As another example, let's see on which intervals $$P(x)=-3(1+x^2)(x^2-4)(x^2-2x+1)$$ is positive and and on which it's negative. We have to factor it a bit more: recall that we have nice facts $$x^2-a^2=(x-a)\;(x+a)= (x-a)\;(x-(-a))$$ $$x^2-2ax+a^2=(x-a)\;(x-a)$$ so that we get $$P(x)=-3(1+x^2)(x-2)(x+2)(x-1)(x-1)$$ It is important to note that the equation $x^2+1=0$ has no real roots, since the square of any real number is non-negative. Thus, we can't factor any further than this over the real numbers. That is, the roots of $P$, in order, are $$-2< < 1 \hbox{ (twice!) }\;< 2$$ These numbers break the real line up into the intervals $$(-\infty,-2),\;(-2,1),\;(1,2),\;(2,+\infty)$$

For $x$ larger than all the roots (meaning $x>2$) all the factors $x+2$, $x-1$, $x-1$, $x-2$ are positive, while the factor of $-3$ in front is negative. Thus, on the interval $(2,+\infty)$ $P(x)$ is negative.

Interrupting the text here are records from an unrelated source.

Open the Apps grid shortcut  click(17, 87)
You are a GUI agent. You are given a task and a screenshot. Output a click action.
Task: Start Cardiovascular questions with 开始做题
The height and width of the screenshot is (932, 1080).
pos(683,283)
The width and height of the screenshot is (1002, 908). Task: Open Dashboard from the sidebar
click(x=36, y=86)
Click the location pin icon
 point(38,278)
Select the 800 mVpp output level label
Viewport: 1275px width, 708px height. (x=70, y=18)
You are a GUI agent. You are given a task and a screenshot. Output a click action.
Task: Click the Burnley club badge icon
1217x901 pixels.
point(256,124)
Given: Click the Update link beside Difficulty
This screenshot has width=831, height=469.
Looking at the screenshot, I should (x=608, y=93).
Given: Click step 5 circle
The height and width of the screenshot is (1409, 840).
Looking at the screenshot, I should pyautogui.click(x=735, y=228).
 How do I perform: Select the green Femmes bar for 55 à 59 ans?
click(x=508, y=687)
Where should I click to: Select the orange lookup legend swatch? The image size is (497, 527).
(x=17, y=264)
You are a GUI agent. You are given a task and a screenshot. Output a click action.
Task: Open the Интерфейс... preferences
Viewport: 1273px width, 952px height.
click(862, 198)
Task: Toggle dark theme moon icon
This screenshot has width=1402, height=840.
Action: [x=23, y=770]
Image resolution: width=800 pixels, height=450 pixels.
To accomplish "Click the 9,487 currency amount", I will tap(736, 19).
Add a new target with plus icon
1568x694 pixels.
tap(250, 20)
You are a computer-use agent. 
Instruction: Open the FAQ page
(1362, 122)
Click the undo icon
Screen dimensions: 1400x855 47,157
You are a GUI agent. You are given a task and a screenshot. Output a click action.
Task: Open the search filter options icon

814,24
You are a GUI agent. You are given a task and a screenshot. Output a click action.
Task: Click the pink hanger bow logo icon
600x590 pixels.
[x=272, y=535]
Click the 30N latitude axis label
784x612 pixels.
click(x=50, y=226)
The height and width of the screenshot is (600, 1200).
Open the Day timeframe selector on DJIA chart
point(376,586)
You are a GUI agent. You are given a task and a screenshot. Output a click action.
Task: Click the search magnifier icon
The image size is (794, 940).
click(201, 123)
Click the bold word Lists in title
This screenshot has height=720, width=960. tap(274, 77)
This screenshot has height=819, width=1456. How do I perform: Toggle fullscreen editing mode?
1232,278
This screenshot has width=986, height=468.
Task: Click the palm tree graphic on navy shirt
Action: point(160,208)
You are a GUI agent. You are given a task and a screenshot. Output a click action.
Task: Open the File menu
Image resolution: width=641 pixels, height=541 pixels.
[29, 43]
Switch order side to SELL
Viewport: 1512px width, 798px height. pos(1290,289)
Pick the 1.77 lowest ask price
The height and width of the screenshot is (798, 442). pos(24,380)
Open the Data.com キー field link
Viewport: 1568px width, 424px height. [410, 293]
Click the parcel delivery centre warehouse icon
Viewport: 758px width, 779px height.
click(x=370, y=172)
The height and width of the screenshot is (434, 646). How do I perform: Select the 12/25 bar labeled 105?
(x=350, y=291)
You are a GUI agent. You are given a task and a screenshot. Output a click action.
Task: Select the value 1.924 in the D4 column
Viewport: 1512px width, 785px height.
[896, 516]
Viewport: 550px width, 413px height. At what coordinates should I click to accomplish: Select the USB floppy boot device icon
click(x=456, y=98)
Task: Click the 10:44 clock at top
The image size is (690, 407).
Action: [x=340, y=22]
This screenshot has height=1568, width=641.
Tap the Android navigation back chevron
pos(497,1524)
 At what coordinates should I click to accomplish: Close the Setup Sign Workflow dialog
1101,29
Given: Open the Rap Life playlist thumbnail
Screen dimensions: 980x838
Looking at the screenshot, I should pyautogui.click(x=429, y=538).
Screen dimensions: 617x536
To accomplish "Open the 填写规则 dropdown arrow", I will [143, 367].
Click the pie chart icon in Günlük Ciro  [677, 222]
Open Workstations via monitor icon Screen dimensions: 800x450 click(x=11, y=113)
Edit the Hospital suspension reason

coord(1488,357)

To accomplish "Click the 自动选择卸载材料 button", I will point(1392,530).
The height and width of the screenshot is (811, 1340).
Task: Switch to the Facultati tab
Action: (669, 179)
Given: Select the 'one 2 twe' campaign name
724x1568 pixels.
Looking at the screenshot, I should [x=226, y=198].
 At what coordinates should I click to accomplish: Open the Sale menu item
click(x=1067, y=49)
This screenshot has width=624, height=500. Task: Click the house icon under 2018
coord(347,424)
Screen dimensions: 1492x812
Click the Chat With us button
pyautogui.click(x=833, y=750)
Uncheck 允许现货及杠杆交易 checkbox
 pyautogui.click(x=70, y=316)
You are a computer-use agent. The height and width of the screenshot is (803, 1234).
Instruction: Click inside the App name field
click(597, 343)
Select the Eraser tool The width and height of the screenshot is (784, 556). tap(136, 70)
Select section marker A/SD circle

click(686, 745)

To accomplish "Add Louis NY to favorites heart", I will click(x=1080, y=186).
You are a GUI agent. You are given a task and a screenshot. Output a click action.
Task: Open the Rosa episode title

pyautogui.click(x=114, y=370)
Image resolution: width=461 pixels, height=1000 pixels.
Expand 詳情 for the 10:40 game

Next, moving across the root $2$ to the interval $(1,2)$, we see that the factor $x-2$ changes sign from positive to negative, while all the other factors $1+x^2$, $(x-1)^2$, and $x+2$ do not change sign. (After all, if they would have done so, then they would have be $0$ at some intermediate point, but they aren't). The $-3$ in front stays the same sign. Therefore, since the function was negative on $(2,+\infty)$ and just one factor changed sign in crossing over the point $2$, the function is positive on $(1,2)$.

A new feature in this example is that the root $1$ occurs twice in the factorization, so that crossing over the root $1$ from the interval $(1,2)$ to the interval $(-2,1)$ really means crossing over two roots. That is, two changes of sign means no changes of sign, in effect. And the other factors $(1+x^2)$, $x+2$, $x-2$ do not change sign, and the $-3$ does not change sign, so since $P(x)$ was positive on $(1,2)$ it is still positive on $(-2,1)$. (The rest of this example is the same as the first example).

Again, the point is that each time a root of the polynomial is crossed over, the polynomial changes sign. So if two are crossed at once (if there is a double root) then there is really no change in sign. If three roots are crossed at once, then the effect is to change sign.

Generally, if an even number of roots are crossed-over, then there is no change in sign, while if an odd number of roots are crossed-over then there is a change in sign.

#### Exercises

1. Find the intervals on which $f(x)=x(x-1)(x+1)$ is positive, and the intervals on which it is negative.
2. Find the intervals on which $f(x)=(3x-2)(x-1)(x+1)$ is positive, and the intervals on which it is negative.
3. Find the intervals on which $f(x)=(3x-2)(3-x)(x+1)$ is positive, and the intervals on which it is negative.